There are some easy ways to get around this by making sure you’re model stays within the seamless paper even if you have to stand further back to get the whole shot and then crop the exterior room out of the shot or extend the canvas to create a wider or higher effect. One other bonuses of shooting on a cyc is you can really go in a light the background. So if you want the background really white and have the model not “fall” into that lighting that is creating the white background, you have to have her far enough a head of the lights. And usually it’s good to use black V-flats so you don’t get light spilling onto the front of the set or creating flare in the lens. This is more tough when trying to create this effect on a seamless in a small room. I would say that if you are limited to having to use a white seamless in a small space and want a super white background make sure you have two black V-flats so you can flag off those background lights! And your story should probably not have too much movement or jumping because you are limited to the tighter space.
Below are some examples from my own work showing how I worked with both a cyc and a white seamless.
The picture above is of rock and roll royal couple Sebastian Danzig from the band Palaye Royale and his model girlfriend Stephanie Pearson for Alice Magazine. I was shooting in a relatively small studio with no cyc so I had to make the seamless look like it was expansive. The way I did this was by putting the models at the very front of the seamless, as far away from the back of it and obviously they are sitting so there isn’t any movement.

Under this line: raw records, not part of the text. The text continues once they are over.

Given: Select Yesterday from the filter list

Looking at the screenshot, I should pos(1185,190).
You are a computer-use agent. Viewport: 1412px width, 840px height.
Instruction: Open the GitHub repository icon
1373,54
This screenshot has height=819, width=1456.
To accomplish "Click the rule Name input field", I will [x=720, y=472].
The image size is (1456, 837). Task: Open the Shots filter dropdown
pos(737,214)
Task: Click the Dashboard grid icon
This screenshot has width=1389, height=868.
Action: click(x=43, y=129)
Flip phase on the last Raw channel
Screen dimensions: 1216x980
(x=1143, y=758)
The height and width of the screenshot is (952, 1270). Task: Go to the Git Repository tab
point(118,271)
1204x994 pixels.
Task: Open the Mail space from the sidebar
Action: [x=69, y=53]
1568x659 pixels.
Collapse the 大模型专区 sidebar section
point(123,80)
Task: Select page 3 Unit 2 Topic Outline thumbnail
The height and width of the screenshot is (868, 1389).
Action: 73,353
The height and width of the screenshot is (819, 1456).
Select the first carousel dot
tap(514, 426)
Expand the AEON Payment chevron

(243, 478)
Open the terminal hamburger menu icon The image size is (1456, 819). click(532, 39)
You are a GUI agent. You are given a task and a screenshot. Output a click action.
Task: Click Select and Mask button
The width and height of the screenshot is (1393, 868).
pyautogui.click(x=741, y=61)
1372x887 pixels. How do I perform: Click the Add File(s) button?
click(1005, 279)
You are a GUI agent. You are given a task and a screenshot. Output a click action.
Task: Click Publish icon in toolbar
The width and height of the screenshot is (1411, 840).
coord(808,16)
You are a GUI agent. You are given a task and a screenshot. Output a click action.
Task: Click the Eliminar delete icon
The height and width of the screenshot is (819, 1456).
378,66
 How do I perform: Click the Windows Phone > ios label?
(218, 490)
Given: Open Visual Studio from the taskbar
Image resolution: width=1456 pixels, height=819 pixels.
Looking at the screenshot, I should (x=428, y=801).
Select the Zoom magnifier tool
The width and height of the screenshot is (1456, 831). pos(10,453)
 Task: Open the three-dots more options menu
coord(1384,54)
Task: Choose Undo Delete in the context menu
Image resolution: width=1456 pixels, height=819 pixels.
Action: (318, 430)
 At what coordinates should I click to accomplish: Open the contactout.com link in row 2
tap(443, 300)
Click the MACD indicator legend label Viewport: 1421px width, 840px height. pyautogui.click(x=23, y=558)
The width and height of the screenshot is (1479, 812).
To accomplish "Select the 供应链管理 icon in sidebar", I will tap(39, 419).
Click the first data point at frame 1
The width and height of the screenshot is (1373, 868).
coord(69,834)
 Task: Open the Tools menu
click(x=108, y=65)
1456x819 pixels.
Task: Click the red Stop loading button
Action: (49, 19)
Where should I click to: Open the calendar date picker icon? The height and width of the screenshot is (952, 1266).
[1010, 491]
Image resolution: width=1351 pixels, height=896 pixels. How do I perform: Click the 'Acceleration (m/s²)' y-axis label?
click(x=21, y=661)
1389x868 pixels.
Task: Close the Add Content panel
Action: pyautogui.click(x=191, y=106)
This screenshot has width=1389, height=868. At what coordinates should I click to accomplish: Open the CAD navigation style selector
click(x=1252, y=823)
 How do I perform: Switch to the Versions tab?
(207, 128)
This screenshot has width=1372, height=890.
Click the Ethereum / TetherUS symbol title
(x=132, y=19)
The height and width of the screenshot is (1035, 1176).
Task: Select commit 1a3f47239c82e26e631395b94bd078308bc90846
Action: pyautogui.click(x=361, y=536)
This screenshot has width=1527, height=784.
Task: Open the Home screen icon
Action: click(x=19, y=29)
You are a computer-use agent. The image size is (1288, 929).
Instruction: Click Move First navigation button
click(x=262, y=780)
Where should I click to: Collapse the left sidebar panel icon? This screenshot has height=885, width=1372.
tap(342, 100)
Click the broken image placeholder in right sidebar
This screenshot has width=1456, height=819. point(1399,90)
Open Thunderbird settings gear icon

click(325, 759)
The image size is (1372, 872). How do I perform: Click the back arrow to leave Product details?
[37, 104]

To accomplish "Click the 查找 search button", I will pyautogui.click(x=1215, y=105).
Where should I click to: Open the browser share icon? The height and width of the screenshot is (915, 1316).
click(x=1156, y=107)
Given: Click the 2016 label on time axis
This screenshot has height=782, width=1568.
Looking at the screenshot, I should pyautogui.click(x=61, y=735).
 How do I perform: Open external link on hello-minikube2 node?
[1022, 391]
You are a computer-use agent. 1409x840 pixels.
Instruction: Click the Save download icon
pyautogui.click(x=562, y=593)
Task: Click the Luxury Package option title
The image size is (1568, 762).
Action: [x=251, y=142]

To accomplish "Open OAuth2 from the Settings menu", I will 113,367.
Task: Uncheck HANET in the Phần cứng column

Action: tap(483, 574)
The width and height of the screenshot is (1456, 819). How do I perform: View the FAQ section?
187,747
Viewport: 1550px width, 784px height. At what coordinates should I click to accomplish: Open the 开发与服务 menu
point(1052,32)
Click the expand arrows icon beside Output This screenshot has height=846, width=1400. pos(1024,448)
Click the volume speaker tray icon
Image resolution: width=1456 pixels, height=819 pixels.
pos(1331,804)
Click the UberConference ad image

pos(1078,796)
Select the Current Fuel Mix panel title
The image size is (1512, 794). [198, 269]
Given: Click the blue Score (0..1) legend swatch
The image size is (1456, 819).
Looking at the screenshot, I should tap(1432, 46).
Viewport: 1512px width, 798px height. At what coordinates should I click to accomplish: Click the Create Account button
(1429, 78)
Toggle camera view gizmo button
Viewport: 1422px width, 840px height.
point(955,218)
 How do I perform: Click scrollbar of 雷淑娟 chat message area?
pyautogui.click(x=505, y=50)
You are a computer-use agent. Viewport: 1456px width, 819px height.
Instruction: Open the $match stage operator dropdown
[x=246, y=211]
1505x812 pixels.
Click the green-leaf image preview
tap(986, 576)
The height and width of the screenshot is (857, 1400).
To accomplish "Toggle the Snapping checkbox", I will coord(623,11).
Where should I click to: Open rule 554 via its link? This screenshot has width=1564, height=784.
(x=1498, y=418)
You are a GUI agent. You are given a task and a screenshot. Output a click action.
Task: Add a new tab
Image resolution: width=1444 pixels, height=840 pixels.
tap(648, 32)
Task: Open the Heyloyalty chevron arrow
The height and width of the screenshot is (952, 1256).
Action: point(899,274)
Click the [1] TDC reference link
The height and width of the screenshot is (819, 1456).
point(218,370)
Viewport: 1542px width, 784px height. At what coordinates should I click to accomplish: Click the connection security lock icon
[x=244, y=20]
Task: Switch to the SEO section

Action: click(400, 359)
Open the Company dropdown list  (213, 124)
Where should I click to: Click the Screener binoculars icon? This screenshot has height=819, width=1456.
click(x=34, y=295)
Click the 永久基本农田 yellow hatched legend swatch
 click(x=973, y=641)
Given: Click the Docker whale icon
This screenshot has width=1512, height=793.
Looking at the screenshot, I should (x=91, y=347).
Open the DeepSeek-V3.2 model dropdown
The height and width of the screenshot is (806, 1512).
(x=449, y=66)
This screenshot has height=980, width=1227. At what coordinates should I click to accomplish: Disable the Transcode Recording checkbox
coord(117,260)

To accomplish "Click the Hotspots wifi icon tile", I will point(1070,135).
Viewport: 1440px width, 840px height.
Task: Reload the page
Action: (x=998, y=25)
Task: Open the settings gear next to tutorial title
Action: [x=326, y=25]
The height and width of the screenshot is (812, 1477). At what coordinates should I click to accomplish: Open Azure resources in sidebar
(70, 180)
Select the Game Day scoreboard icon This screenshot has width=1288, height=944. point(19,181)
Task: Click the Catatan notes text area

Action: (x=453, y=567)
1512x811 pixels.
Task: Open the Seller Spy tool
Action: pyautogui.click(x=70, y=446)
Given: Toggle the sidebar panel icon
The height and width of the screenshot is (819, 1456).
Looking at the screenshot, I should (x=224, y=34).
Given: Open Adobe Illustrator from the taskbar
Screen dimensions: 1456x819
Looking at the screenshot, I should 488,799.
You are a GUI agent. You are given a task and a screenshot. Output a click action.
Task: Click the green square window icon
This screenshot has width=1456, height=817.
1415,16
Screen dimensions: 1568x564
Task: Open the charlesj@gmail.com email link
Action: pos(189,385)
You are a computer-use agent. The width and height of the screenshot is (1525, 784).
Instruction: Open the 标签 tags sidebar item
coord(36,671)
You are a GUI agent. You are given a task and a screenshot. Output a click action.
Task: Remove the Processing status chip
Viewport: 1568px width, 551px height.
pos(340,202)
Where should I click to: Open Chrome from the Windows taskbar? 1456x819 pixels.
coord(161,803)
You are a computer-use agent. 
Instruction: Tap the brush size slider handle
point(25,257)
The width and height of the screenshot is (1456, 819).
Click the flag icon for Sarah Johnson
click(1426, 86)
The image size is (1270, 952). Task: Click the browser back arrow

I used very controlled, directional light so that only a little light would spill onto the seamless for this shot. The model is pretty close to the seamless, but again, she is sitting so I didn’t have any problems with containing her within the set. This was a pretty tight space! This was just something I shot in my home one day while I was bored in LA. Never noticed the dust on my sensor until today!
This is what I mean by having the room to move when you’re shooting on a cyc! We lit the background so it went completely white and still there is enough room to light the model in a side-lit, dramatic way. So having the space to move around on a cyc is definitely fun!
Another good example of having the room to light the background exactly how you want it and still having the room to light the model separately! I didn’t want pure white in the background, I wanted some depth. But I had the room to create exactly what I wanted because we were shooting in a large studio. I also had the room to get the model in full length poses, which I loved!
The last example is this best way to show the perks of shooting on a white cyc in a large studio. I was able to have complete control of the fall off in the background and go in and light the two models. And have room for them to stand in this pose which is pretty wide!